Almost immediately, someone will come along and say "Wait! In fact, there's only one type of motivation for acting – egotistic motivation. All that 'altruistic' stuff you see is just people acting towards their own self-interest along some dimension, and those actions happen to help out others as a side effect."
(cf. The Elephant in the Brain, which doesn't say exactly this but does say something like this.)
In response, many people are moved to defend the altruistic type of motivation (because they want to believe in altruism as a thing, because it better matches their internal experience, because of idealistic attachments; motivations vary).
I'm definitely one of these people – I think the altruistic motivation is a thing, distinct from the egoistic motivation. Less fancily – I think that people sometimes work to genuinely help other people, without trying to maximize some aspect of their self-interest.
Admittedly, it can be difficult to suss out a person's motivations. There are strong incentives for appearing to act altruistically when in fact one is acting egotistically. And beyond that, there's a fair bit of self-deception – people believing / rationalizing that they're acting altruistically when in reality their motivations are self-serving (this gets confusing to think about, as it's not clear when to disbelieve self-reports about a person's internal state).
Here's a potential heuristic to help determine when you're acting altruistically or egotistically – altruistic action tends to be dispassionate. The altruist tends to not care very much about their altruistic actions. They are unattached to them.
It's a bit subtle – an altruistic actor still wants things to go well for the situation they're acting upon. They're motivated to act, after all. But that care seems distinct from caring about their actions themselves – considerations about how they will be received & perceived.
The locus of their care is in the other people involved in the situation – if things go better for those people, the altruist is happy. If things go worse, the altruist is sad. It doesn't matter who helped those people, or what third parties thought of the situation. It doesn't matter who got the credit. Those considerations are immaterial to the altruist.

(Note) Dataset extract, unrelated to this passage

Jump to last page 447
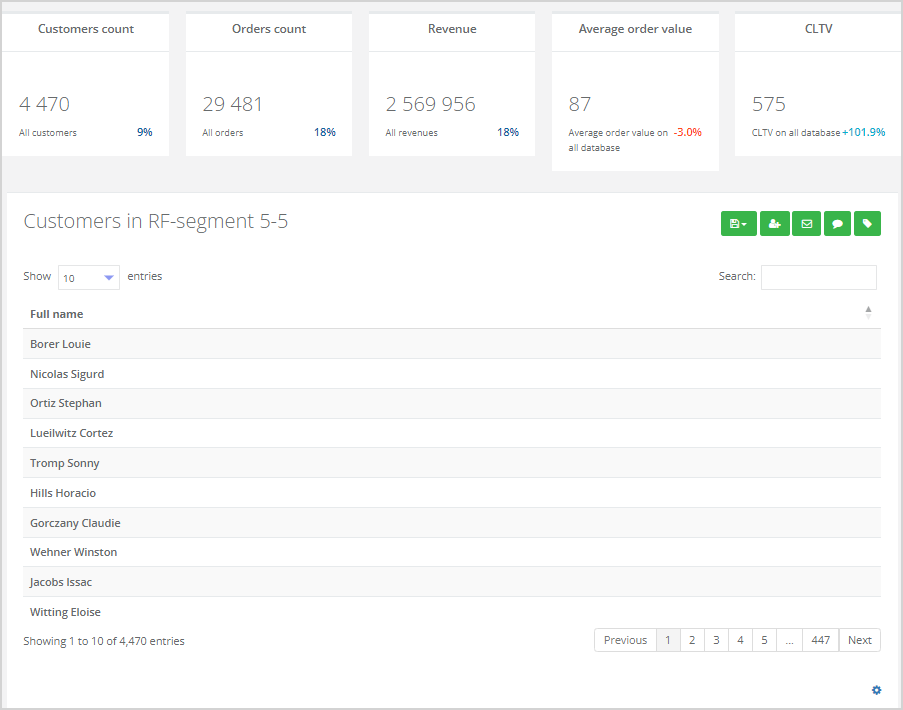 tap(820, 640)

They aren't the criteria by which the altruist is judging their success.
This heuristic doesn't help very much for determining whether other people are acting from altruistic or egotistic bases (though if you see someone paying particular attention to optics, PR, etc., that may be a sign that they are being more moved by egotistic considerations in that particular instance).
I think this heuristic does help introspectively – I find that it helps me sort out the things I do for (mostly) altruistic reasons from the things I do for (mostly) egotistic reasons. (I do a large measure of both.)
Cross-posted to my blog.
I understand that you aren't saying that altruism is completely unemotional, but I still want to emphasize the role that emotion plays. I do not distinguish too sharply between things that I want for personal reasons, and things that I want for altruistic concerns. Personally, when I learned about utility functions, it was a watershed moment for my understanding of ethics.
If you describe an agent as having a utility function, it means that all of its preferences are commensurate. To put it another way, the agent might want to have a cup of coffee and also want world peace. Importantly, the two preferences are the same type -- I don't distinguish between moral wants and non-moral wants.
Therefore, when I say that I am altruistic, I am not saying that it is my duty to be so. If I were to put my biases aside and dispassionately calculate the action with the highest utility, it is because I truly believe that being dispassionate is the best way to get what I want. I would do the same for actions which concern my own life, and feelings.
Splitting our motivation into two pieces, one personal, and one moral, seems like a remnant of our evolutionary past. It seems to me that people naturally believe in social norms, moral standards, duty, virtues and these don't always align with what they personally want. I seek to dissolve this whole dichotomy: there is simply a world that I want to be in, and I am trying to do whatever is necessary to make that world the real one.
At the very least, I agree that one coherent thread is more healthy and something to strive for, but in choosing a thread you might want to be aware of the various stakeholders and their incentives. I find that counting myself and my needs into my moral framework makes my moral framework more robust.